Each runtime adapter should expose container metadata as part of its adapter interface, plus optional per-target container overrides such as env-backed secret files.

The compiler calls each relevant adapter for its container metadata and container targets, then composes the Dockerfile and entrypoint from the combined metadata.

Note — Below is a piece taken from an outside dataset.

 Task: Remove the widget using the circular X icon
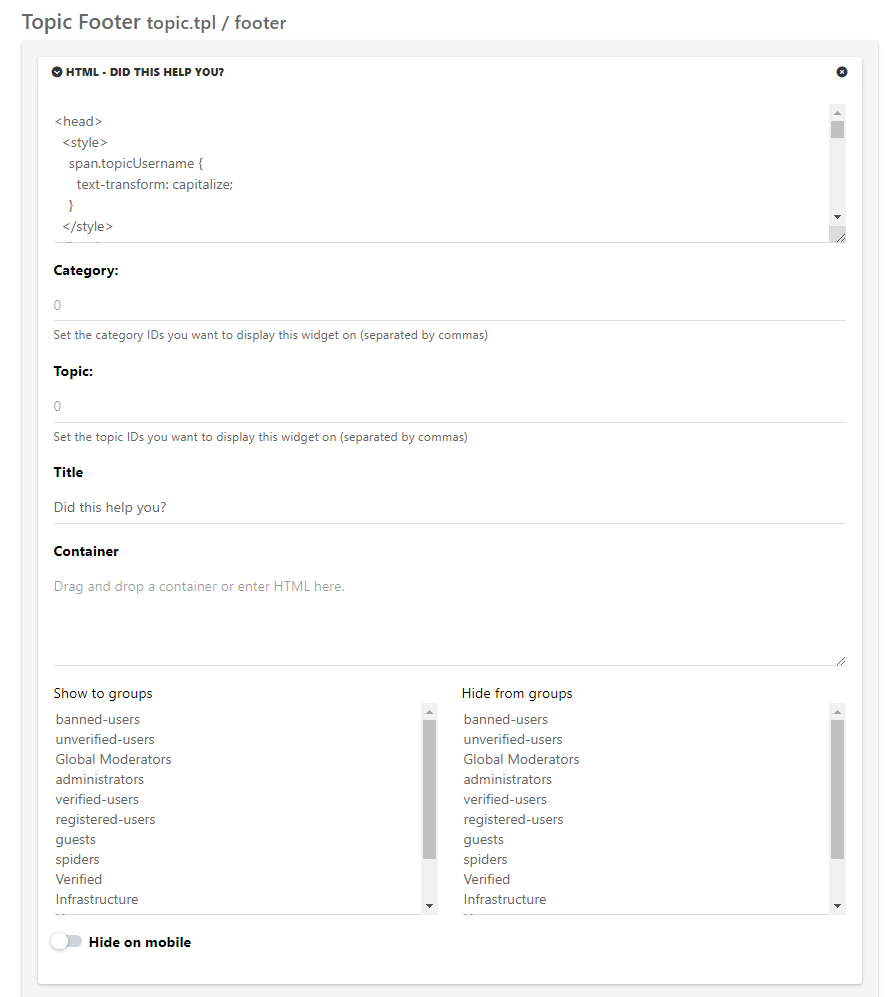(841, 71)
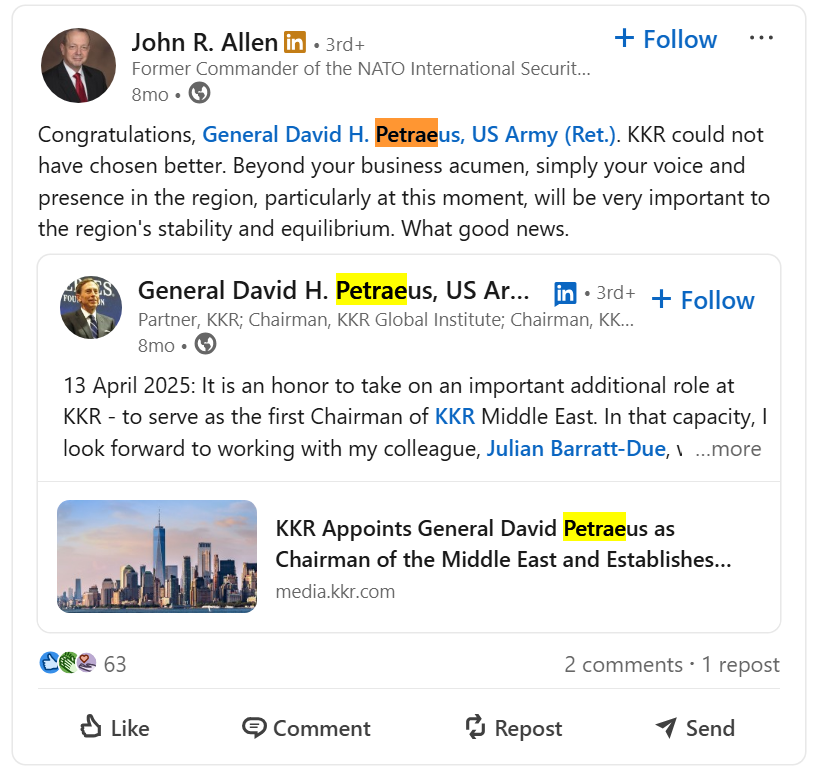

The compile report should include a container section:

{
"container": {
"runtimes_installed": ["openclaw", "picoclaw"],
"dockerfile": "Dockerfile",
"entrypoint": "entrypoint.sh",
"env_example": ".env.example",
"secrets_required": ["SEARCH_API_KEY", "ANTHROPIC_API_KEY"],
"ports": [3000]
}
}

These are explicitly out of scope for v0.1 container compilation:

  • Docker Compose generation for multi-container topologies
  • Orchestration (Kubernetes, ECS, Fly, etc.)
  • Image publishing and registry
  • Runtime-native auth bootstrap (onboarding flows stay manual)
  • emitted Docker HEALTHCHECK instructions or richer readiness contracts
  • Volume management and persistence strategy
  • Network topology between containers
  • CI/CD integration

The compiler should verify at compile time:

  • every runtime in the compile plan has container metadata
  • all declared secrets are listed in the .env.example
  • all runtime bins are installed in the Dockerfile
  • config and workspace paths do not collide across runtimes

At build/run time, validation is the container’s responsibility — the entrypoint should fail fast with clear errors if required config or secrets are missing.

Adapter verification at the pinned ref should include:

  • spawnfile compile
  • docker build
  • docker run
  • a host-side smoke check against the runtime’s exposed health or API endpoint when the runtime exposes network services

The intended workflow for testing compiled output:

Terminal window
# compile the project
spawnfile compile fixtures/single-agent --out ./dist/single-agent
# build the container
cd dist/single-agent
docker build -t my-agent .
# create .env from example
cp .env.example .env
# fill in secrets...
# run
docker run --env-file .env my-agent

For teams:

Terminal window
spawnfile compile fixtures/multi-runtime-team --out ./dist/team
cd dist/team
docker build -t my-team .
docker run --env-file .env my-team

Same flow regardless of project complexity. One compile, one build, one run.